Welcome to the World of Stars !!!
Stars!!! Don't they fascinate you? A lightning ball, A fireball, or simply a ball of gases that are burning continuously giving out a tremendous amount of heat and light.
From our very simplest rhyme "twinkle twinkle little star" to the massive black hole theories we have used the term star. The ultimate source of energy in this blue planet (Earth), "our sun” is also a star.
So, let’s talk technically, what is a star? Stars are huge celestial bodies made mostly of hydrogen and helium that produce light and heat from the churning nuclear forces inside their cores.
How big these stars can be? Contradictory to our very popular rhyme "twinkle twinkle little star”, a star is so huge that our Earth looks very tiny infront of it. Stars vary in size from 59,000 km (radii) to 1,188,000,000km (radii) based on current known observations. So, why they look so tiny while gazing from the Earth? The answer to this is quite simple. Stars are very far from us. Even the nearest star to us, the sun, is 149,600,000 km far from us. This distance can go up to 13.4 billion light-years till current known values. Hence larger the distance from us smaller it seems to be. The next question that attracts us is how these huge balls of fire are made?
Stars are born within the clouds of dust and scattered throughout most galaxies. Such huge clouds are called nebula. The most famous of these is Orion Nebula, which is clearly visible through our eyes without any special equipment. These clouds start to shrink under their own gravity. As the cloud gets smaller, it breaks into clumps. Each clump eventually becomes so hot and dense that nuclear reactions begin. When the temperature reaches 10 million degrees Celsius, the clump becomes a new star.

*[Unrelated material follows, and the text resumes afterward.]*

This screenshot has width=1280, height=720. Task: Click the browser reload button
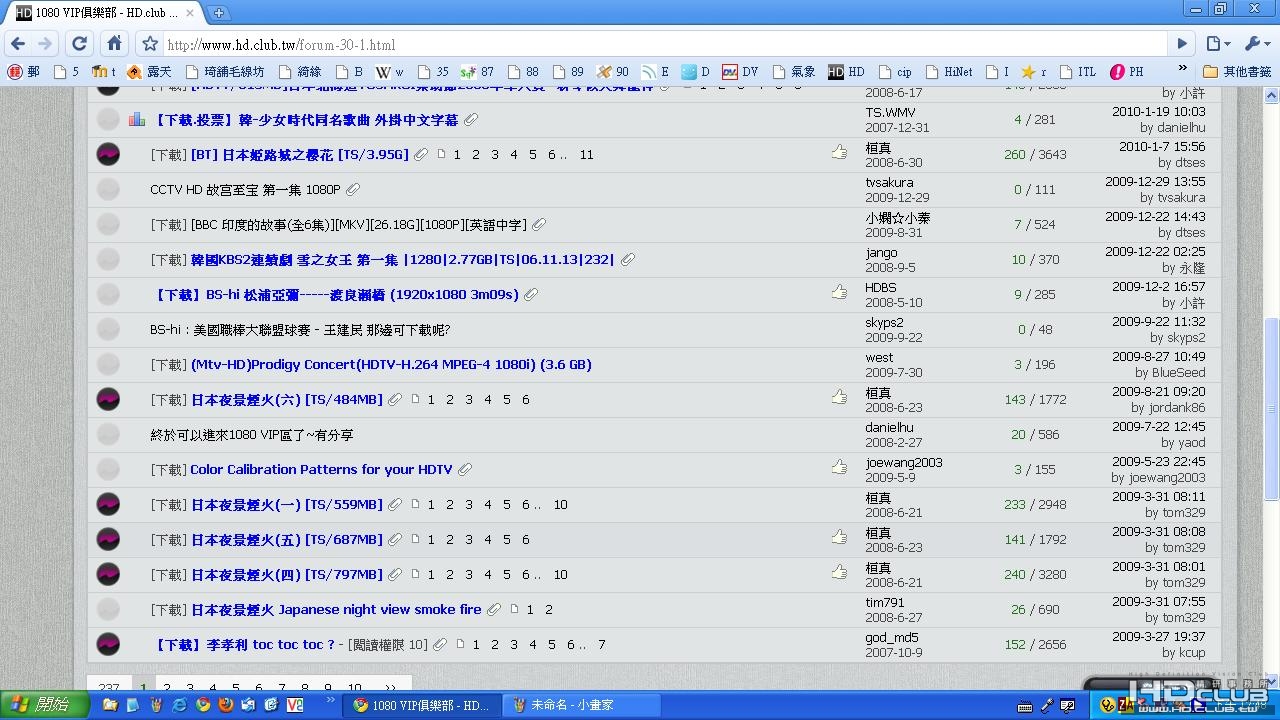point(80,44)
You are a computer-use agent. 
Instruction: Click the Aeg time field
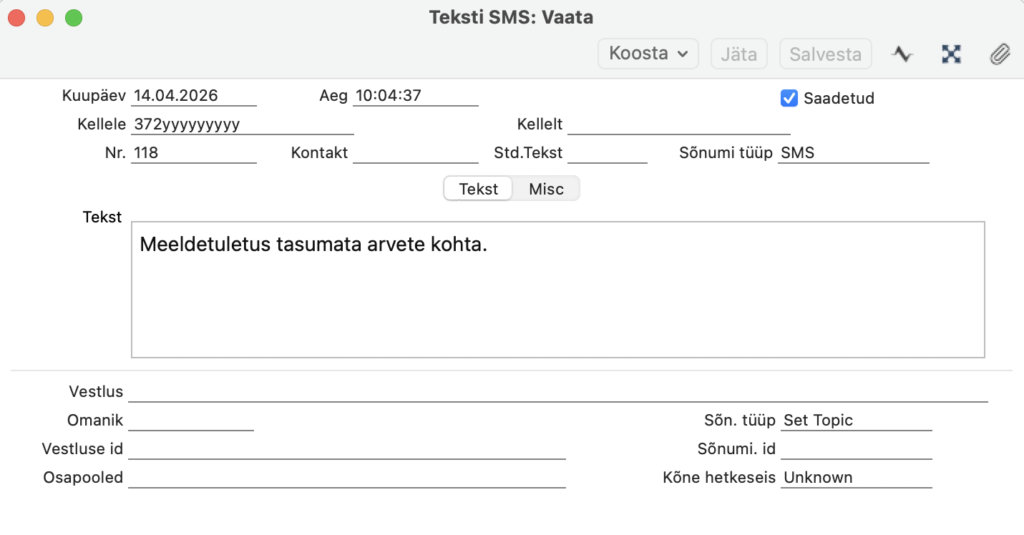tap(415, 97)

Stars are fueled by the nuclear fission of hydrogen to form helium deep in their interiors. The outflow of energy from its center part helps it to maintain pressure to help it from not collapsing under its own weight and also the main source of energy by which it shines.
Well, how hot are these heavenly bodies? Stars vary in colors from red, orange, yellow, white, bluish-white, and blue. The color depends on how hot the star is. A red star is the coolest, but still is about 5,000° Fahrenheit! Our sun is yellowish-white and the surface is about 10,000° Fahrenheit. The hottest stars are blue, and can be as hot as 200,000,000° Fahrenheit at their core.
So, now we can conclude why the sun is said to be the ultimate source of energy on Earth. As it is also a star, huge star.